Leaving the pictures aside, transcribe every line below exactly.

RECORDS FOR THE TASK below:

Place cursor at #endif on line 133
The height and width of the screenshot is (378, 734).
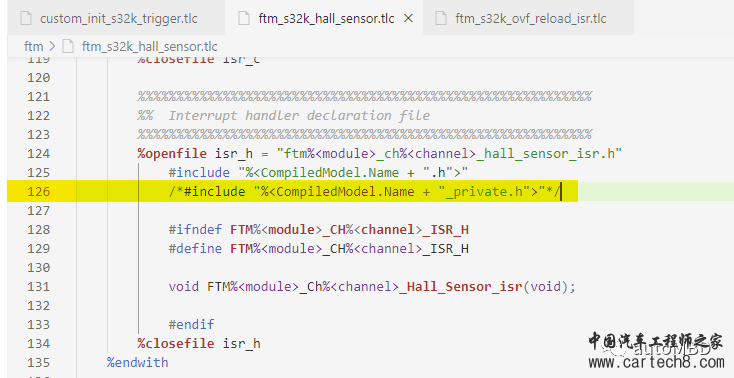[191, 324]
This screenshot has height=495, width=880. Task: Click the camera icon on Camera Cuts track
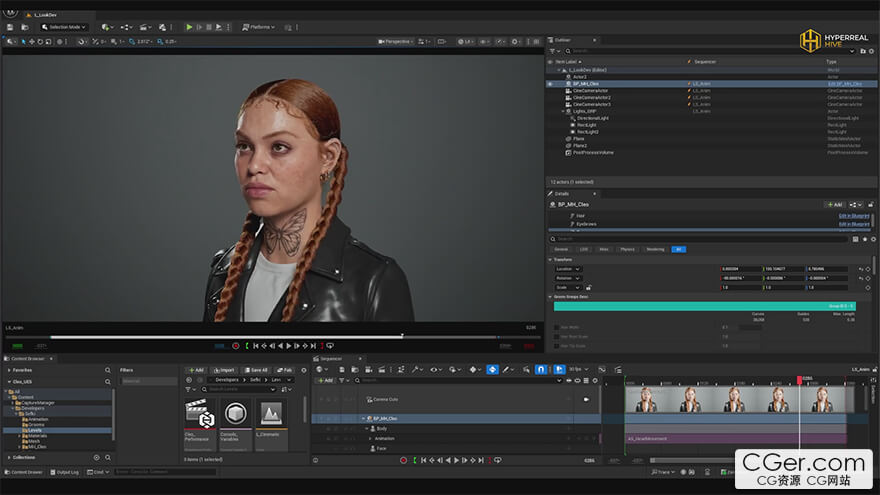587,399
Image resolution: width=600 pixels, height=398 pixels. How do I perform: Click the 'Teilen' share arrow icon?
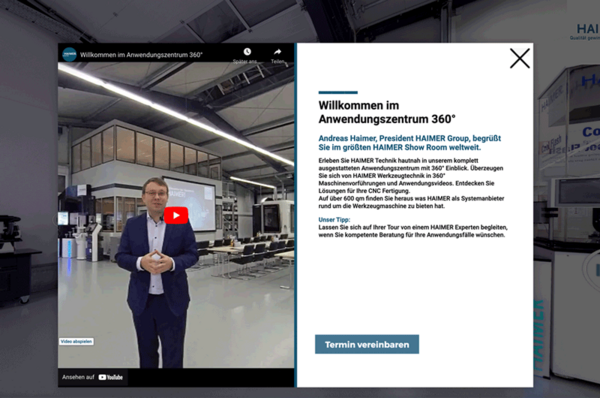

End of RECORDS FOR THE TASK.

RESPONSE BELOW:
Place cursor at #endif on line 133
The height and width of the screenshot is (378, 734).
[191, 324]
This screenshot has height=495, width=880. Task: Click the camera icon on Camera Cuts track
587,399
Image resolution: width=600 pixels, height=398 pixels. How do I perform: Click the 'Teilen' share arrow icon?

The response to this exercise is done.